Our business model is based on turning every single or group of owners into a co-developer. We are not just consultants, nor developers nor just architects, we are a mix of all, and we want to be partners of these projects with the normal property owner, so we can turn every empty building around the world into communities. We innovate at different levels:
In Cohousing: At a national level, Finland, the market for cohousing is growing but the provided solutions are very limited and so is the legislation. The shared spaces proposed by construction companies (eg. Fira Oy) are always under 10% of the overall living area and the tasks during its operational life are minimal (eg. MaltaTalo). In the very few modern cohousing projects realized in Finland and worldwide, shared spaces are seen as a risky investment not as a potential source of revenue.

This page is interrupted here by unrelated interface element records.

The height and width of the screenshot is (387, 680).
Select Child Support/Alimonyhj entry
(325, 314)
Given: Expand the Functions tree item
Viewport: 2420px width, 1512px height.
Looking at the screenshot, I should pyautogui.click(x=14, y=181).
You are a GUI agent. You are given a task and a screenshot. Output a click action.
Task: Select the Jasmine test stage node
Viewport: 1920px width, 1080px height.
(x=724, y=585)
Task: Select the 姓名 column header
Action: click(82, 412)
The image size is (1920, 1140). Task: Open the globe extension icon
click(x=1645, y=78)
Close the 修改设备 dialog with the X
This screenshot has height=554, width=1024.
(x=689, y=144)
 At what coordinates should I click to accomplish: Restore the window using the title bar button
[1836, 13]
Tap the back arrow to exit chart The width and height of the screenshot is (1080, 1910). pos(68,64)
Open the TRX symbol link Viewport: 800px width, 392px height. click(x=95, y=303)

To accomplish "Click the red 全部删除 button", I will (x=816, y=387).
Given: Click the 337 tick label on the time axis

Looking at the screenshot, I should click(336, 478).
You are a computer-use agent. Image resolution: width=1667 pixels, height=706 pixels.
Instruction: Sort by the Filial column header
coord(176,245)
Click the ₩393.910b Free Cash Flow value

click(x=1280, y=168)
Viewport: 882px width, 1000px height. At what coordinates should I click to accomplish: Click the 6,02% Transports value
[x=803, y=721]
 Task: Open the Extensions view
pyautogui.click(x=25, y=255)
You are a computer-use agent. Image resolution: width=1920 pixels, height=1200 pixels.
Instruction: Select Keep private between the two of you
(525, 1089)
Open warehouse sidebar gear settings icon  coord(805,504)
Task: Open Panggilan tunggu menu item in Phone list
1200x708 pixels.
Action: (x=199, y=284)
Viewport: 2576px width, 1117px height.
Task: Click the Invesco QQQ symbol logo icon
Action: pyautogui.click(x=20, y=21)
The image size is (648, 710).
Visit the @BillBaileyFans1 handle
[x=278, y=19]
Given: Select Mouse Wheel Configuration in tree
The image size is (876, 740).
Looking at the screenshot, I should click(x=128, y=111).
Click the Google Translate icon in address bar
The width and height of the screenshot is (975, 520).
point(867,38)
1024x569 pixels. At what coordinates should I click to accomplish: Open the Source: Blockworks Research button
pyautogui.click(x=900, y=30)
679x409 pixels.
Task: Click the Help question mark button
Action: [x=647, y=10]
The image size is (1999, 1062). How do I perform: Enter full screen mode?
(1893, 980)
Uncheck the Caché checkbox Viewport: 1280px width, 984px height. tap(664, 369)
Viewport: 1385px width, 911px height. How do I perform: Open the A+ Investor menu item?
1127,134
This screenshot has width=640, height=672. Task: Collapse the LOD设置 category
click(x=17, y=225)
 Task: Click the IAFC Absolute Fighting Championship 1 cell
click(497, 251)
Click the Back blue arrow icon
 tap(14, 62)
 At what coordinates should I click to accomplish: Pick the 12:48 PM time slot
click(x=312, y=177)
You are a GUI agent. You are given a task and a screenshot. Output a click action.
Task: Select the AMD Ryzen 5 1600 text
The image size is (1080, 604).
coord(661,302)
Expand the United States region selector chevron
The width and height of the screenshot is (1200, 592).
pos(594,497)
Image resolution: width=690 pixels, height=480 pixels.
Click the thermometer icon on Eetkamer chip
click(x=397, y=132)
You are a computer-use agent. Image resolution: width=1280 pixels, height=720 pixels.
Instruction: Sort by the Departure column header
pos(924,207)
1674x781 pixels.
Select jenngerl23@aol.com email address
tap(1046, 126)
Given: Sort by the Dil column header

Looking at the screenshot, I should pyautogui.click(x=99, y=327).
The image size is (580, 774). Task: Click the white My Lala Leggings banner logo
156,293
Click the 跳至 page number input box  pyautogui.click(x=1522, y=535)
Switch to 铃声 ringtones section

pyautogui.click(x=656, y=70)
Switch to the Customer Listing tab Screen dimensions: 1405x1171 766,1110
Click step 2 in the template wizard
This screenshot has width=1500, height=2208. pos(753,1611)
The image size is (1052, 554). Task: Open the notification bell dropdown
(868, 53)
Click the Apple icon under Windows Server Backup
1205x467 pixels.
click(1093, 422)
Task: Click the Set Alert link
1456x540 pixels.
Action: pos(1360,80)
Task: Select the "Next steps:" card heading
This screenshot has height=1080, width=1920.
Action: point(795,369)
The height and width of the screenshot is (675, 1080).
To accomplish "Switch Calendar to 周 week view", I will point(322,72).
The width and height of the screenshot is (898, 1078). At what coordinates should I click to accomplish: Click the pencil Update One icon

In “Developer as a Service”: There is no competition. Construction companies do not offer a full range of integration services for the client. When the construction companies are also developers, they analyse solely the market trend for the next 5 years so the ROI is assured. There is no larger sustainable plan in sight nor any plan of communal integration. The advantage of partnering with a client and turning them into co-developers assures a more sustainable construction outcome.
In Renovation: Our renovation methods have been highly efficient. We have used high accurate tools to scan the buildings with low tech methods such as real time stereo photogrammetry based on the work of one of our partners, the University of Coimbra’s IT department, and their award-winning algorithms. There is no competition in this field.
In “Facility Management app”: There are some solutions like workero or more 3D alike environments like from Tietoa. But these are either not customized to the real 3D of the property nor are gamified. Meaning there is no game mechanics component to the interaction, so the interface usage rates remain low.
Please provide clear documentation, communication of methodology and principles in this context.
We are very open about our process, despite being a business. Here some examples of this collaboration and dissemination activity:
- Publication at the SBEfin engineering conference on emerging concepts for sustainability, with a scientific paper.
- We have developed and improved our facility management app together with universities within their master programs, for example in 2019 and 2021 with the Metropolia University: https://www.youtube.com/watch?v=JAxVCM15h8k
- We have published about our process of upcycling a kitchen.
- We presented our work at the Venice Biennale of Architecture of 2021 and at the Moscow Museum of Architecture in 2019, and did several workshops on Gamified Cohousing in China, at the Tongji Design University and in Finland at Aalto University.
- We have been inviting internees and volunteers to work with us so we get fresh perspectives (for example from the Excelia Business School in La Rochelle, France).
- We have been exchanging ideas and talks with other architects such as Dorte Mandrup or other cohousing for example the Ryozan Park of Japan, with whom we exhibited our work in Moscow.
- We have been invited to several hackathons, for example: Ultrahack
- Our work has been published in several magazines, and newspapers such as Financial times and the largest Finnish Newspaper, Helsingin Sanomat: https://www.hs.fi/elama/art-2000006220733.html Or design magazines: https://www.meillakotona.fi/artikkelit/hyrsylan-uusi-elama
- We presented our work at the World Summit on Digital Built Environment 2019 and at The Habitare fair, which has over 40 000 visitors.